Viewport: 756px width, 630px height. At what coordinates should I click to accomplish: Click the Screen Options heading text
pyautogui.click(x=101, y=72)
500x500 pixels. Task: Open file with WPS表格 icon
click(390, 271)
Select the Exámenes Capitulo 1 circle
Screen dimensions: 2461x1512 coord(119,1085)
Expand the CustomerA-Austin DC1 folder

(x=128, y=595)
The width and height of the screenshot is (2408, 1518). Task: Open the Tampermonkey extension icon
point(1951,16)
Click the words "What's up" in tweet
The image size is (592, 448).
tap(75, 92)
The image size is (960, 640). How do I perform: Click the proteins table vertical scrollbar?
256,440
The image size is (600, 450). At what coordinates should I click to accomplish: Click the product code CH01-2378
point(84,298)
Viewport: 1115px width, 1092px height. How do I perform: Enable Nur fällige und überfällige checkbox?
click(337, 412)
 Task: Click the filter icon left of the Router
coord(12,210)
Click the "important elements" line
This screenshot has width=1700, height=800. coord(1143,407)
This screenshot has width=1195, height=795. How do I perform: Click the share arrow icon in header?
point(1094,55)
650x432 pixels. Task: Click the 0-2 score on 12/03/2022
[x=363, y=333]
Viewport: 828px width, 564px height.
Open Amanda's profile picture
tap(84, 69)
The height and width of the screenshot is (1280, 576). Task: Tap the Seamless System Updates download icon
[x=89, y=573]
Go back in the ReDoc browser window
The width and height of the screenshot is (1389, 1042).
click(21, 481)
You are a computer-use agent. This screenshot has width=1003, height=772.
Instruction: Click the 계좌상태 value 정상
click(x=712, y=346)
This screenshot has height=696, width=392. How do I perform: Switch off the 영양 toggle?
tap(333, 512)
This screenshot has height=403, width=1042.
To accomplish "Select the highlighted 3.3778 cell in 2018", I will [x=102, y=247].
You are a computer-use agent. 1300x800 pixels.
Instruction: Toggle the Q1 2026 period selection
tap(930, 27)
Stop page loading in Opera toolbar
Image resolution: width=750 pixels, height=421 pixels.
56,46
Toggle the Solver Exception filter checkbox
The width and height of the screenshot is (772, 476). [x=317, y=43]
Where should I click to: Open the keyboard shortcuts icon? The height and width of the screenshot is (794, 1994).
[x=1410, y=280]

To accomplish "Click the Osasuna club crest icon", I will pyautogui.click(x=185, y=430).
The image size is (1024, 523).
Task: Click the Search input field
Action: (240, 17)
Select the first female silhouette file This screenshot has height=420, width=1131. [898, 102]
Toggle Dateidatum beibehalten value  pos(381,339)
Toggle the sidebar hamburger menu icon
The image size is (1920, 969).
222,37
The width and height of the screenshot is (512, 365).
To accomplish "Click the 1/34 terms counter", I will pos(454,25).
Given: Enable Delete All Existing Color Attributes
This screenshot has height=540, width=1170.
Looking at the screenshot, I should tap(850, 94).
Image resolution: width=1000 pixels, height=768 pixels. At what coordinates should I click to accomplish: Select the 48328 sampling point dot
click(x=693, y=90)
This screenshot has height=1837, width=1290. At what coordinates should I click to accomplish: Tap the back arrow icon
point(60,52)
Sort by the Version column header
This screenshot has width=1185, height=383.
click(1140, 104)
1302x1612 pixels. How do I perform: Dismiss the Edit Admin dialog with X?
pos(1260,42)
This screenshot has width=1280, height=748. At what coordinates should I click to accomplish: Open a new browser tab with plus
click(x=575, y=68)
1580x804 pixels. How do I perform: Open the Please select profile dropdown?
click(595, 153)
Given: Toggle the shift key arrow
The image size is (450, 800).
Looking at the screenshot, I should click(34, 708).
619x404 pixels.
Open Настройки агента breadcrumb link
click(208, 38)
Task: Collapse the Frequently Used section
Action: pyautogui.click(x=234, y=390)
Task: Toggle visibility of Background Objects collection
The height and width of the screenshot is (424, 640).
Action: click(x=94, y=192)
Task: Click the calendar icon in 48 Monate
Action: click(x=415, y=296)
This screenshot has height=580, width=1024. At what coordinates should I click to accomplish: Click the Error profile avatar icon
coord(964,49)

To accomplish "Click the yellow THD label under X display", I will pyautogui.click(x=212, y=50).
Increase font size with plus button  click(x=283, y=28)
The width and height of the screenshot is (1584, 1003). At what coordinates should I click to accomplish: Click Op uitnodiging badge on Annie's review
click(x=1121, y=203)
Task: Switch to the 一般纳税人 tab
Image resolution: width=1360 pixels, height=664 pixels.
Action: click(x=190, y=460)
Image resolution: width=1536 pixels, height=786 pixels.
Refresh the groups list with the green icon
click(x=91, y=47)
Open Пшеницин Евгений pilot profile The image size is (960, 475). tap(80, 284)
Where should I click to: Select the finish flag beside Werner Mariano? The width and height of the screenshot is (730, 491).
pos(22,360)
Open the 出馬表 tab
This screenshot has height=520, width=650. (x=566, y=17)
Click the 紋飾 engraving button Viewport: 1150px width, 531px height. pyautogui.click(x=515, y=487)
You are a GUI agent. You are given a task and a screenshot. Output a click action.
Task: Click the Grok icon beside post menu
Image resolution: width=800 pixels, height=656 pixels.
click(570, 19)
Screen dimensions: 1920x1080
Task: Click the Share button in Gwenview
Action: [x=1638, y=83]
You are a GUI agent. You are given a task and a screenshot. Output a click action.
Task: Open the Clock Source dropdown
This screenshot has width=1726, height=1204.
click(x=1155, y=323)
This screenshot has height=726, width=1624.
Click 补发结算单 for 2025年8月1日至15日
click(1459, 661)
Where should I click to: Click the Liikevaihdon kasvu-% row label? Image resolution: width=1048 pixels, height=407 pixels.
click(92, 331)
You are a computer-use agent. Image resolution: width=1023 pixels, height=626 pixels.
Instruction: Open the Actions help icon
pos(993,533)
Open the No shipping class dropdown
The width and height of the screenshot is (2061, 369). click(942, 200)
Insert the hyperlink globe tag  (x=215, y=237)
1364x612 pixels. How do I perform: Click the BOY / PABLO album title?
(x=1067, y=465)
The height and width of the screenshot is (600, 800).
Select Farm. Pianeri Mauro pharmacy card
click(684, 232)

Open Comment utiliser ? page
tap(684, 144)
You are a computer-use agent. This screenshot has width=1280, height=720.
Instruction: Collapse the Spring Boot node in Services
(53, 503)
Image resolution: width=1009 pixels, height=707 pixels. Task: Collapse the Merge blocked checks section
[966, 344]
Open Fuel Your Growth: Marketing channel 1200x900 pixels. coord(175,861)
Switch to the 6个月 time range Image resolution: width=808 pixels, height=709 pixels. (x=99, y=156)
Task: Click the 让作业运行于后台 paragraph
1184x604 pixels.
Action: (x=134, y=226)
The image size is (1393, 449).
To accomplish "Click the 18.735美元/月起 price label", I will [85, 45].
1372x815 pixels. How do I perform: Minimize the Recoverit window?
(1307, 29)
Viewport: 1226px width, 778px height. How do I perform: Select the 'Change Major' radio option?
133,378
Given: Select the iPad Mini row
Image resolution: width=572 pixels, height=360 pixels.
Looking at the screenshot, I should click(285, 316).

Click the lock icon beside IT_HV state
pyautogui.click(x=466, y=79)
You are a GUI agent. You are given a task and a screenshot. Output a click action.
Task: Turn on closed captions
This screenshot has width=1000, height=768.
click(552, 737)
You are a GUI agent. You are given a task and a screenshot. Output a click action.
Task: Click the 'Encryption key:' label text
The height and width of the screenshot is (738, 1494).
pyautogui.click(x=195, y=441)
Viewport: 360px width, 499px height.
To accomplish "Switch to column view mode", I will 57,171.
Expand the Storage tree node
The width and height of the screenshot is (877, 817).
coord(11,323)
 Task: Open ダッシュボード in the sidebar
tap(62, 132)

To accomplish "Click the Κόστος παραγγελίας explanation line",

• • • • • • •

▸ **Task to complete**
Everything in the records must be returned exactly.

▸ **Answer to this problem**
Viewport: 756px width, 630px height. At what coordinates should I click to accomplish: Click the Screen Options heading text
pyautogui.click(x=101, y=72)
500x500 pixels. Task: Open file with WPS表格 icon
click(390, 271)
Select the Exámenes Capitulo 1 circle
Screen dimensions: 2461x1512 coord(119,1085)
Expand the CustomerA-Austin DC1 folder

(x=128, y=595)
The width and height of the screenshot is (2408, 1518). Task: Open the Tampermonkey extension icon
point(1951,16)
Click the words "What's up" in tweet
The image size is (592, 448).
tap(75, 92)
The image size is (960, 640). How do I perform: Click the proteins table vertical scrollbar?
256,440
The image size is (600, 450). At what coordinates should I click to accomplish: Click the product code CH01-2378
point(84,298)
Viewport: 1115px width, 1092px height. How do I perform: Enable Nur fällige und überfällige checkbox?
click(337, 412)
 Task: Click the filter icon left of the Router
coord(12,210)
Click the "important elements" line
This screenshot has width=1700, height=800. coord(1143,407)
This screenshot has width=1195, height=795. How do I perform: Click the share arrow icon in header?
point(1094,55)
650x432 pixels. Task: Click the 0-2 score on 12/03/2022
[x=363, y=333]
Viewport: 828px width, 564px height.
Open Amanda's profile picture
tap(84, 69)
The height and width of the screenshot is (1280, 576). Task: Tap the Seamless System Updates download icon
[x=89, y=573]
Go back in the ReDoc browser window
The width and height of the screenshot is (1389, 1042).
click(21, 481)
You are a computer-use agent. This screenshot has width=1003, height=772.
Instruction: Click the 계좌상태 value 정상
click(x=712, y=346)
This screenshot has height=696, width=392. How do I perform: Switch off the 영양 toggle?
tap(333, 512)
This screenshot has height=403, width=1042.
To accomplish "Select the highlighted 3.3778 cell in 2018", I will [x=102, y=247].
You are a computer-use agent. 1300x800 pixels.
Instruction: Toggle the Q1 2026 period selection
tap(930, 27)
Stop page loading in Opera toolbar
Image resolution: width=750 pixels, height=421 pixels.
56,46
Toggle the Solver Exception filter checkbox
The width and height of the screenshot is (772, 476). [x=317, y=43]
Where should I click to: Open the keyboard shortcuts icon? The height and width of the screenshot is (794, 1994).
[x=1410, y=280]

To accomplish "Click the Osasuna club crest icon", I will pyautogui.click(x=185, y=430).
The image size is (1024, 523).
Task: Click the Search input field
Action: (240, 17)
Select the first female silhouette file This screenshot has height=420, width=1131. [898, 102]
Toggle Dateidatum beibehalten value  pos(381,339)
Toggle the sidebar hamburger menu icon
The image size is (1920, 969).
222,37
The width and height of the screenshot is (512, 365).
To accomplish "Click the 1/34 terms counter", I will pos(454,25).
Given: Enable Delete All Existing Color Attributes
This screenshot has height=540, width=1170.
Looking at the screenshot, I should tap(850, 94).
Image resolution: width=1000 pixels, height=768 pixels. At what coordinates should I click to accomplish: Select the 48328 sampling point dot
click(x=693, y=90)
This screenshot has height=1837, width=1290. At what coordinates should I click to accomplish: Tap the back arrow icon
point(60,52)
Sort by the Version column header
This screenshot has width=1185, height=383.
click(1140, 104)
1302x1612 pixels. How do I perform: Dismiss the Edit Admin dialog with X?
pos(1260,42)
This screenshot has width=1280, height=748. At what coordinates should I click to accomplish: Open a new browser tab with plus
click(x=575, y=68)
1580x804 pixels. How do I perform: Open the Please select profile dropdown?
click(595, 153)
Given: Toggle the shift key arrow
The image size is (450, 800).
Looking at the screenshot, I should click(34, 708).
619x404 pixels.
Open Настройки агента breadcrumb link
click(208, 38)
Task: Collapse the Frequently Used section
Action: pyautogui.click(x=234, y=390)
Task: Toggle visibility of Background Objects collection
The height and width of the screenshot is (424, 640).
Action: click(x=94, y=192)
Task: Click the calendar icon in 48 Monate
Action: click(x=415, y=296)
This screenshot has height=580, width=1024. At what coordinates should I click to accomplish: Click the Error profile avatar icon
coord(964,49)

To accomplish "Click the yellow THD label under X display", I will pyautogui.click(x=212, y=50).
Increase font size with plus button  click(x=283, y=28)
The width and height of the screenshot is (1584, 1003). At what coordinates should I click to accomplish: Click Op uitnodiging badge on Annie's review
click(x=1121, y=203)
Task: Switch to the 一般纳税人 tab
Image resolution: width=1360 pixels, height=664 pixels.
Action: click(x=190, y=460)
Image resolution: width=1536 pixels, height=786 pixels.
Refresh the groups list with the green icon
click(x=91, y=47)
Open Пшеницин Евгений pilot profile The image size is (960, 475). tap(80, 284)
Where should I click to: Select the finish flag beside Werner Mariano? The width and height of the screenshot is (730, 491).
pos(22,360)
Open the 出馬表 tab
This screenshot has height=520, width=650. (x=566, y=17)
Click the 紋飾 engraving button Viewport: 1150px width, 531px height. pyautogui.click(x=515, y=487)
You are a GUI agent. You are given a task and a screenshot. Output a click action.
Task: Click the Grok icon beside post menu
Image resolution: width=800 pixels, height=656 pixels.
click(570, 19)
Screen dimensions: 1920x1080
Task: Click the Share button in Gwenview
Action: [x=1638, y=83]
You are a GUI agent. You are given a task and a screenshot. Output a click action.
Task: Open the Clock Source dropdown
This screenshot has width=1726, height=1204.
click(x=1155, y=323)
This screenshot has height=726, width=1624.
Click 补发结算单 for 2025年8月1日至15日
click(1459, 661)
Where should I click to: Click the Liikevaihdon kasvu-% row label? Image resolution: width=1048 pixels, height=407 pixels.
click(92, 331)
You are a computer-use agent. Image resolution: width=1023 pixels, height=626 pixels.
Instruction: Open the Actions help icon
pos(993,533)
Open the No shipping class dropdown
The width and height of the screenshot is (2061, 369). click(942, 200)
Insert the hyperlink globe tag  (x=215, y=237)
1364x612 pixels. How do I perform: Click the BOY / PABLO album title?
(x=1067, y=465)
The height and width of the screenshot is (600, 800).
Select Farm. Pianeri Mauro pharmacy card
click(684, 232)

Open Comment utiliser ? page
tap(684, 144)
You are a computer-use agent. This screenshot has width=1280, height=720.
Instruction: Collapse the Spring Boot node in Services
(53, 503)
Image resolution: width=1009 pixels, height=707 pixels. Task: Collapse the Merge blocked checks section
[966, 344]
Open Fuel Your Growth: Marketing channel 1200x900 pixels. coord(175,861)
Switch to the 6个月 time range Image resolution: width=808 pixels, height=709 pixels. (x=99, y=156)
Task: Click the 让作业运行于后台 paragraph
1184x604 pixels.
Action: (x=134, y=226)
The image size is (1393, 449).
To accomplish "Click the 18.735美元/月起 price label", I will [85, 45].
1372x815 pixels. How do I perform: Minimize the Recoverit window?
(1307, 29)
Viewport: 1226px width, 778px height. How do I perform: Select the 'Change Major' radio option?
133,378
Given: Select the iPad Mini row
Image resolution: width=572 pixels, height=360 pixels.
Looking at the screenshot, I should click(285, 316).

Click the lock icon beside IT_HV state
pyautogui.click(x=466, y=79)
You are a GUI agent. You are given a task and a screenshot. Output a click action.
Task: Turn on closed captions
This screenshot has width=1000, height=768.
click(552, 737)
You are a GUI agent. You are given a task and a screenshot. Output a click action.
Task: Click the 'Encryption key:' label text
The height and width of the screenshot is (738, 1494).
pyautogui.click(x=195, y=441)
Viewport: 360px width, 499px height.
To accomplish "Switch to column view mode", I will 57,171.
Expand the Storage tree node
The width and height of the screenshot is (877, 817).
coord(11,323)
 Task: Open ダッシュボード in the sidebar
tap(62, 132)

To accomplish "Click the Κόστος παραγγελίας explanation line",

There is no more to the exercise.